Provided material ▸
/---
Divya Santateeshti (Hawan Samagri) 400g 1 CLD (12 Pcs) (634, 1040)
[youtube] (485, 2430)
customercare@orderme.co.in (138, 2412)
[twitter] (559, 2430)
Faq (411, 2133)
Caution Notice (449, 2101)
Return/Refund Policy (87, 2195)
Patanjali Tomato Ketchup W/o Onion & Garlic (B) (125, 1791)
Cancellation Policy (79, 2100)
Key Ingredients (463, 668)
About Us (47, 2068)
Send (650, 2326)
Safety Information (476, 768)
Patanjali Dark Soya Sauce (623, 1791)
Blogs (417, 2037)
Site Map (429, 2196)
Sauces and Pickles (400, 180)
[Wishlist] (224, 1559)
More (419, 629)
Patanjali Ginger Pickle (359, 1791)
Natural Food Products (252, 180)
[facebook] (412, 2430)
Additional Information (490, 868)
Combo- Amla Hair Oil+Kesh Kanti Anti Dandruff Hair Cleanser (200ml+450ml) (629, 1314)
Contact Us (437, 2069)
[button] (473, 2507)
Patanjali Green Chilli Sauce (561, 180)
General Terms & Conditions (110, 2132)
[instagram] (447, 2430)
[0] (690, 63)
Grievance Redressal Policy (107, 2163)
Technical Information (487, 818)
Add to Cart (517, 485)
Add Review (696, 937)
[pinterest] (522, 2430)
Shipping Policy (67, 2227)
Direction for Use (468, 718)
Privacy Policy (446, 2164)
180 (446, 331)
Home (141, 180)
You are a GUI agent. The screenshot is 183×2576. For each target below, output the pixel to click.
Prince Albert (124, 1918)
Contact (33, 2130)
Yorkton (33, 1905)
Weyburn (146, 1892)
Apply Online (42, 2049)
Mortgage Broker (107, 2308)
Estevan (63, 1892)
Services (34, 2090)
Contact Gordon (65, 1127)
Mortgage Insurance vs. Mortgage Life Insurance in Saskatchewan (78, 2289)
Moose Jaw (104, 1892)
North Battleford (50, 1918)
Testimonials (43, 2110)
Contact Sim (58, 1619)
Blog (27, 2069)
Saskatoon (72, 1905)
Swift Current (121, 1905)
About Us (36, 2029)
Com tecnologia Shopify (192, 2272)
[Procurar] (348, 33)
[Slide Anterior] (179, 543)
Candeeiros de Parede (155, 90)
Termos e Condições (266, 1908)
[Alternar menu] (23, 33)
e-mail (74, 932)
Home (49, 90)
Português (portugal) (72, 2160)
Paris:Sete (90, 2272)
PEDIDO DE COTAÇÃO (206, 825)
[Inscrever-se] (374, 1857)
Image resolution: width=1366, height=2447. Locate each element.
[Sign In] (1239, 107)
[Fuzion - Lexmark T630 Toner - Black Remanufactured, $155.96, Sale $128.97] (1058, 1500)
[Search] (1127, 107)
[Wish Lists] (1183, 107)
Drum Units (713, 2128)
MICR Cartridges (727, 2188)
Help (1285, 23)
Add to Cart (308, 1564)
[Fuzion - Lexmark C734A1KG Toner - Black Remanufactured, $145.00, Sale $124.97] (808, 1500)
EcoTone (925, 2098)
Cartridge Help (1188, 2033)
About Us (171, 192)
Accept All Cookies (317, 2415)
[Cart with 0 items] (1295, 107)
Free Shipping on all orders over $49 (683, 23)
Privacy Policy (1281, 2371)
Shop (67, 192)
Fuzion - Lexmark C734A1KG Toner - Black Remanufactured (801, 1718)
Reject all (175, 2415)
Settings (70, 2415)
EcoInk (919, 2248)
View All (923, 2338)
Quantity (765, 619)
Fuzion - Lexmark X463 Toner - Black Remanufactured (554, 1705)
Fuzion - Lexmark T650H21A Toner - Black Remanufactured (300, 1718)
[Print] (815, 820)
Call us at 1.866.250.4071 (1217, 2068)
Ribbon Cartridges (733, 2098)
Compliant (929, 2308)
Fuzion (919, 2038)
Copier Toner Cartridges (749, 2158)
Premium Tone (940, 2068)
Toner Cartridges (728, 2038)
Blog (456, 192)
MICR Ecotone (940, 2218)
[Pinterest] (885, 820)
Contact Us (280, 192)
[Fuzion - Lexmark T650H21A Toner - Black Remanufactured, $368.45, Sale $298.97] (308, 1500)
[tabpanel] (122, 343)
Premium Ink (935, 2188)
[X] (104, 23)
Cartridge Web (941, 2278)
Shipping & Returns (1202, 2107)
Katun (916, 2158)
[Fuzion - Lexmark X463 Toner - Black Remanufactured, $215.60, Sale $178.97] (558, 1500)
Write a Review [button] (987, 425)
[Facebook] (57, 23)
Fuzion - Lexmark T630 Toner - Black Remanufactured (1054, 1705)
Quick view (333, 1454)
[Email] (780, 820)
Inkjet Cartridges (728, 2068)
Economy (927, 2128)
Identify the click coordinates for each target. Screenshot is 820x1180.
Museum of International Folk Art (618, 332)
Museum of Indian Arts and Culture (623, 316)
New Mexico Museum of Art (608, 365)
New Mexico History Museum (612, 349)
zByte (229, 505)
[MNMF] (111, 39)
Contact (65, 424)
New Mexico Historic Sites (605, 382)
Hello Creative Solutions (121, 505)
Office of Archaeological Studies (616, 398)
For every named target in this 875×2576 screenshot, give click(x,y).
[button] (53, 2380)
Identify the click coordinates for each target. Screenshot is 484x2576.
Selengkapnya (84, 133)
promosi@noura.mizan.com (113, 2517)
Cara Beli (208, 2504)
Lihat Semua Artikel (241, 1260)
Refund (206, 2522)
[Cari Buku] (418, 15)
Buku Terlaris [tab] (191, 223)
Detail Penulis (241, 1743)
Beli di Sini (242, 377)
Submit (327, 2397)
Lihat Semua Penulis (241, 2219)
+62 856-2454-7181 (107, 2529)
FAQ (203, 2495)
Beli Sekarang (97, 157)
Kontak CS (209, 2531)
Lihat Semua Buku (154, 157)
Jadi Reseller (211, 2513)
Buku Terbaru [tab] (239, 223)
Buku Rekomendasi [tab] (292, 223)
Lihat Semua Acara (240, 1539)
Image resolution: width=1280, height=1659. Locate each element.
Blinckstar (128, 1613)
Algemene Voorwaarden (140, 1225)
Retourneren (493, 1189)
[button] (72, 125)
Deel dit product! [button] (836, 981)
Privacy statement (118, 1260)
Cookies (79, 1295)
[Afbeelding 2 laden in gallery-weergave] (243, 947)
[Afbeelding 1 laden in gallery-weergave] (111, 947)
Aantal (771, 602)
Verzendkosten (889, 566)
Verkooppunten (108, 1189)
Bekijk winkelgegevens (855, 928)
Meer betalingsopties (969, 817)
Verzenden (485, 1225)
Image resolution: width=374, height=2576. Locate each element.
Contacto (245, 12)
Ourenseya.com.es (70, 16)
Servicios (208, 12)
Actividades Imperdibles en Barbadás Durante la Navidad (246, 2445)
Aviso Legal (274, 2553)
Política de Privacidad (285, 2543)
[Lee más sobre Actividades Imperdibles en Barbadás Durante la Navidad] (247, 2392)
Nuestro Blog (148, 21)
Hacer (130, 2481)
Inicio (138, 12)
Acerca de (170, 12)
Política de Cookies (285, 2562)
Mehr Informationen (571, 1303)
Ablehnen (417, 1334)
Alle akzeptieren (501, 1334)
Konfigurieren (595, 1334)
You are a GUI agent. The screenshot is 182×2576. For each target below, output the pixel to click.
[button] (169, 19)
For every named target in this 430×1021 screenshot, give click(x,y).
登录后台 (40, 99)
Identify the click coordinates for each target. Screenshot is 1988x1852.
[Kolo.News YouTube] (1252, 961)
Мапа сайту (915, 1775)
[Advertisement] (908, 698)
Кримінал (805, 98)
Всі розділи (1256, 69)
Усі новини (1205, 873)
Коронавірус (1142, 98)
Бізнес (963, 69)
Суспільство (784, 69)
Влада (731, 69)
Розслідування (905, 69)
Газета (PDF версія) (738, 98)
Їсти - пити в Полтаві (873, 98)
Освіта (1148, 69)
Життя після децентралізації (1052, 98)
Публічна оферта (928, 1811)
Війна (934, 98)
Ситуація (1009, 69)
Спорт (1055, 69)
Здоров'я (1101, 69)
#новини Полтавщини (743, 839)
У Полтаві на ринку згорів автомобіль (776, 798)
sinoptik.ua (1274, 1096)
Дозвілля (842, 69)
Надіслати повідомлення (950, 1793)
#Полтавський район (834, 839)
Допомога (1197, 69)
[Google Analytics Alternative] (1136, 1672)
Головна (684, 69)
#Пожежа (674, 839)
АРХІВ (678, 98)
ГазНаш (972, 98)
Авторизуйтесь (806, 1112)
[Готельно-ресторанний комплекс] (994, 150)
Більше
\---
The line containing "For every named target in this 430×1021" and every line after it, through the last one above, should be written out word for word.

Response below ▸
For every named target in this 430×1021 screenshot, give click(x,y).
登录后台 (40, 99)
Identify the click coordinates for each target. Screenshot is 1988x1852.
[Kolo.News YouTube] (1252, 961)
Мапа сайту (915, 1775)
[Advertisement] (908, 698)
Кримінал (805, 98)
Всі розділи (1256, 69)
Усі новини (1205, 873)
Коронавірус (1142, 98)
Бізнес (963, 69)
Суспільство (784, 69)
Влада (731, 69)
Розслідування (905, 69)
Газета (PDF версія) (738, 98)
Їсти - пити в Полтаві (873, 98)
Освіта (1148, 69)
Життя після децентралізації (1052, 98)
Публічна оферта (928, 1811)
Війна (934, 98)
Ситуація (1009, 69)
Спорт (1055, 69)
Здоров'я (1101, 69)
#новини Полтавщини (743, 839)
У Полтаві на ринку згорів автомобіль (776, 798)
sinoptik.ua (1274, 1096)
Дозвілля (842, 69)
Надіслати повідомлення (950, 1793)
#Полтавський район (834, 839)
Допомога (1197, 69)
[Google Analytics Alternative] (1136, 1672)
Головна (684, 69)
#Пожежа (674, 839)
АРХІВ (678, 98)
ГазНаш (972, 98)
Авторизуйтесь (806, 1112)
[Готельно-ресторанний комплекс] (994, 150)
Більше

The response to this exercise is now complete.